A janela do meu quarto dá para o café e acordo sempre cedo, com o arrastar das cadeiras, antes de voltar a adormecer outra vez, respeitando o meu horário de ave noturna que só sabe poisar quando a madrugada vai longa. Lembro-me do tempo em que a minha imaginação fazia barcos de papel com as mentiras que me contavas. Fingia-me crédulo porque gostava de te ouvir falar, pouco importavam as palavras.
Neste cárcere de fevereiro, quanto valem as palavras? E se fizesse um risco na parede para cada dia que passa da tortura da prisão de simplesmente não estar? A luz veio, mas não leva consigo a ansiedade de não saber ao certo o que fazer se não escrever, escrever sempre, escrever de manhã, de tarde, de noite, mesmo sem o som das garrafas de cerveja a tropeçarem no eco dos gargalos. Sim, a vida em eco. Às vezes distante, às vezes mais próximo, mas em eco.

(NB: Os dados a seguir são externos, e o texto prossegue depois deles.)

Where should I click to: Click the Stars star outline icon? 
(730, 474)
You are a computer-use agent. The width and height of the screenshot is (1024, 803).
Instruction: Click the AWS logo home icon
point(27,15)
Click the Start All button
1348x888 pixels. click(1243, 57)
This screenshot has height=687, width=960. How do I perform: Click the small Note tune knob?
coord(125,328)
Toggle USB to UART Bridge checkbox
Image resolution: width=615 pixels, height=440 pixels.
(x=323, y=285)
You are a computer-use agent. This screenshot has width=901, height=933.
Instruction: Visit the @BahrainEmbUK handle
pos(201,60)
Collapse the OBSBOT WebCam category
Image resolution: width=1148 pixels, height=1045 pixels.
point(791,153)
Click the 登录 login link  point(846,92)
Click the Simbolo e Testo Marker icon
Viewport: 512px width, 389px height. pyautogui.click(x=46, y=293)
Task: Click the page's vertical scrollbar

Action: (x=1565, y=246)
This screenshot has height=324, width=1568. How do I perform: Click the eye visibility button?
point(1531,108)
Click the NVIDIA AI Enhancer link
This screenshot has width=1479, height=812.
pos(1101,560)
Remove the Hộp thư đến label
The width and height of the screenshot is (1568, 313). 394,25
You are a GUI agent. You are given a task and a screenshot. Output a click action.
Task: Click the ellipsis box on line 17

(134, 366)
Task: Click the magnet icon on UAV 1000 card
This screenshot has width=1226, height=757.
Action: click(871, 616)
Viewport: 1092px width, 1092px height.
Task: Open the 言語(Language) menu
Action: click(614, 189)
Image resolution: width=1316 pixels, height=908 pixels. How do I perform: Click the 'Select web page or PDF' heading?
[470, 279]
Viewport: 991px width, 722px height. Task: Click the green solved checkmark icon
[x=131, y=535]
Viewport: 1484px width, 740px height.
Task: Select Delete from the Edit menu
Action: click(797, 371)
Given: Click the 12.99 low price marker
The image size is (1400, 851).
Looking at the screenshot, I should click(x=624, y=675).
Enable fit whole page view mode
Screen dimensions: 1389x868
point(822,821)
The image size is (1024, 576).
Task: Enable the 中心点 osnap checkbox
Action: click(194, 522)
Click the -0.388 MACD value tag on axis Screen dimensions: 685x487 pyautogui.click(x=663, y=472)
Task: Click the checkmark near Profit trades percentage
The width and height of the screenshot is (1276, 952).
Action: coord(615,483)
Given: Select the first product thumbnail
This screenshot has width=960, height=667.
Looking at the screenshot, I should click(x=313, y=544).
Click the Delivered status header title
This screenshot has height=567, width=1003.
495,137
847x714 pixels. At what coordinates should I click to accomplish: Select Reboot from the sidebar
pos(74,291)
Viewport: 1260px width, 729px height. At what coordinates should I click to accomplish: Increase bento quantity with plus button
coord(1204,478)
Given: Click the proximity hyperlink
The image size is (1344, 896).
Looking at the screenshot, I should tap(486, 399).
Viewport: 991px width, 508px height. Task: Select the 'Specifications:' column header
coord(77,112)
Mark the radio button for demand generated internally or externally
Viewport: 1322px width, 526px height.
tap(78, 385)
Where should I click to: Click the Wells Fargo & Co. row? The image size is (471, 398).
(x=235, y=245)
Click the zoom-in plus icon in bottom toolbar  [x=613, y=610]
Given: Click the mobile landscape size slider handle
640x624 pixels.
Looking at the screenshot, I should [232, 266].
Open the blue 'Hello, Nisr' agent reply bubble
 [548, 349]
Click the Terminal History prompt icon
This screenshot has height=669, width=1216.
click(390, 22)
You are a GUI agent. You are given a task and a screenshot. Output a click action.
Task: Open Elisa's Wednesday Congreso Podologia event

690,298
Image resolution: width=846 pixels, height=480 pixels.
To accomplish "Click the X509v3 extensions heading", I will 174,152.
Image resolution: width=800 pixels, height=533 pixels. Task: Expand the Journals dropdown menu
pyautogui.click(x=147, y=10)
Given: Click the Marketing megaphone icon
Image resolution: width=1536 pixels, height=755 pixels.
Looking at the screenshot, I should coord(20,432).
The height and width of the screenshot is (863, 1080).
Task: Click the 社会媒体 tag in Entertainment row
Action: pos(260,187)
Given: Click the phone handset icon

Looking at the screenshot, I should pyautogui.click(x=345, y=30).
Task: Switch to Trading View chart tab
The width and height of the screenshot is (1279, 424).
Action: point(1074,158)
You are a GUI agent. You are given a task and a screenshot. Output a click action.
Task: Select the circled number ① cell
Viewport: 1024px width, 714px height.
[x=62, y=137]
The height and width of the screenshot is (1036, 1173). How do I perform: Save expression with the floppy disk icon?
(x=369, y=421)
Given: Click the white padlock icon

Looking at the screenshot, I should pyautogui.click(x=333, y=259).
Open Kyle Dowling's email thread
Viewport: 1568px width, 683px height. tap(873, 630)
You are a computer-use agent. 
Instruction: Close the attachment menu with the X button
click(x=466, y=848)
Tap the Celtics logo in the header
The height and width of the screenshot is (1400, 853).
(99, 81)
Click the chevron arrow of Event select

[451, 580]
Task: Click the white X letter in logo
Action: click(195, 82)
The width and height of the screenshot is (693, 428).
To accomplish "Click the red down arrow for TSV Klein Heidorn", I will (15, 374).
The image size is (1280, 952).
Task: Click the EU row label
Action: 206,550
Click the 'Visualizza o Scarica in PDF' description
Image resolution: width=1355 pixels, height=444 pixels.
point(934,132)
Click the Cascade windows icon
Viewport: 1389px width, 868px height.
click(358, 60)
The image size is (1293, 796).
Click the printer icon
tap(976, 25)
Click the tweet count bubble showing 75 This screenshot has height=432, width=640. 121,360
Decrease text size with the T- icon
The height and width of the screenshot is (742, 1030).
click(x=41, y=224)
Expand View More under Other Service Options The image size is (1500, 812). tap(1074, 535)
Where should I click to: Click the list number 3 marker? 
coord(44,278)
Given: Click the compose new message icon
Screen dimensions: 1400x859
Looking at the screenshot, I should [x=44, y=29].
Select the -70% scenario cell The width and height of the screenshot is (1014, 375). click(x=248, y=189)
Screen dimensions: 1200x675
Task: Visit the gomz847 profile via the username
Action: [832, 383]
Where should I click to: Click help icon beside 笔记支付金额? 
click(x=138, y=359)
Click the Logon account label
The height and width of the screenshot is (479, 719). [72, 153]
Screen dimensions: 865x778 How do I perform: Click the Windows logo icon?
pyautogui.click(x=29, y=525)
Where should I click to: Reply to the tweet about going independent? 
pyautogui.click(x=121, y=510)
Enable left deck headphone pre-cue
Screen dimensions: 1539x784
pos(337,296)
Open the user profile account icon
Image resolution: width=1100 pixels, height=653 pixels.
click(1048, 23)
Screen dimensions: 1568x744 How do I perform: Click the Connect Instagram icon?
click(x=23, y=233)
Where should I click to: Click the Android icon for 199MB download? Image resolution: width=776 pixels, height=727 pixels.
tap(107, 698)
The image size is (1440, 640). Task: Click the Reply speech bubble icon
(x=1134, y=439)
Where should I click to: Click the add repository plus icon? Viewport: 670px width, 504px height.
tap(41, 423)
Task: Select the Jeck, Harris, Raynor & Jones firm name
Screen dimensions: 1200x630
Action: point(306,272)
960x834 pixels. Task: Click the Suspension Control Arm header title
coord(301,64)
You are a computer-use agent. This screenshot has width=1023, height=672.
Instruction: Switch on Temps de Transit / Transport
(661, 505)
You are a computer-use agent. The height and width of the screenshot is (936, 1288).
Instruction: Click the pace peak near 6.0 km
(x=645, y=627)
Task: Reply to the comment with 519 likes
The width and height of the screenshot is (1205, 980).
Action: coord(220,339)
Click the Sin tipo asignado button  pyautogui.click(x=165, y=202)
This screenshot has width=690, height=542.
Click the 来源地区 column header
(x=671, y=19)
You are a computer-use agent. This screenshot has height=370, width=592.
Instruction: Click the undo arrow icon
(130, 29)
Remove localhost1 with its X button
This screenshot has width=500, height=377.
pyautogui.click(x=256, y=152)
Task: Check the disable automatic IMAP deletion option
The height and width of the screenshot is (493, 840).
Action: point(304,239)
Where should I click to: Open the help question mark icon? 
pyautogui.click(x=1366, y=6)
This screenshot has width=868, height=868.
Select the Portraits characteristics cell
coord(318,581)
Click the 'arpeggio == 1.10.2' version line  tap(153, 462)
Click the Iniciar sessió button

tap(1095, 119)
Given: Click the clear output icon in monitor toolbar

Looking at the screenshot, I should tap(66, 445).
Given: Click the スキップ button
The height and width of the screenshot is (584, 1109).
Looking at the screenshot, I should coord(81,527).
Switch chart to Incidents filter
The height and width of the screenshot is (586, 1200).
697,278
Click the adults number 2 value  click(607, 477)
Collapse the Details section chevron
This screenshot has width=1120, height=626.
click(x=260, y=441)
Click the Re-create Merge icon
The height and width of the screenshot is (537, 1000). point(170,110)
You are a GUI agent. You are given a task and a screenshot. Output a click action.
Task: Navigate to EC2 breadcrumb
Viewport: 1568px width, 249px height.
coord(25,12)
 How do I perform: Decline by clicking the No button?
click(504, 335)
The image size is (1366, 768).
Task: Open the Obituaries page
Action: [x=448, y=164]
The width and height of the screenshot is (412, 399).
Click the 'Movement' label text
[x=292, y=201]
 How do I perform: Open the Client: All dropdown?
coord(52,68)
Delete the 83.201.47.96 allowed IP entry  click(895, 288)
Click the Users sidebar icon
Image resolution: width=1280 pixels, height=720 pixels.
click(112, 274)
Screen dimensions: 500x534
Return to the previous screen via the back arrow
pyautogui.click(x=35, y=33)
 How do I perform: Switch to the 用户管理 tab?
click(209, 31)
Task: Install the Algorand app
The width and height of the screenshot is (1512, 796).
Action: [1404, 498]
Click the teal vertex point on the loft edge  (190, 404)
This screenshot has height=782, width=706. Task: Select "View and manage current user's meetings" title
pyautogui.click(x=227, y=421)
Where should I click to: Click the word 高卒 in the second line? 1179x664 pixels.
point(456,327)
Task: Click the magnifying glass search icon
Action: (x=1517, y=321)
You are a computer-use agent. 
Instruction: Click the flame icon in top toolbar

O eco não passa, afinal, de um resto de som que sobeja e teima em repetir-se como este céu que o Sado espelha. Mesmo aqui, neste terceiro andar acima do rio, estou como o Pessoa na voz do Campos: “Moro no rés-do-chão do pensamento/ E ver passar a Vida faz-me tédio”. Todos à espera que alguém anuncie finalmente que podemos deixar de ver passar a vida e vivê-la por inteiro. É o tédio, sim, é o tédio misturado com a ansiedade de combater o tédio nem que seja na ondulação ribeirinha do qwert. Não quero estar aqui. Não não estar absolutamente aqui, mas não estar preso no eco dos dias infinitos. “Não posso estar em parte alguma. A minha Pátria é onde não estou”.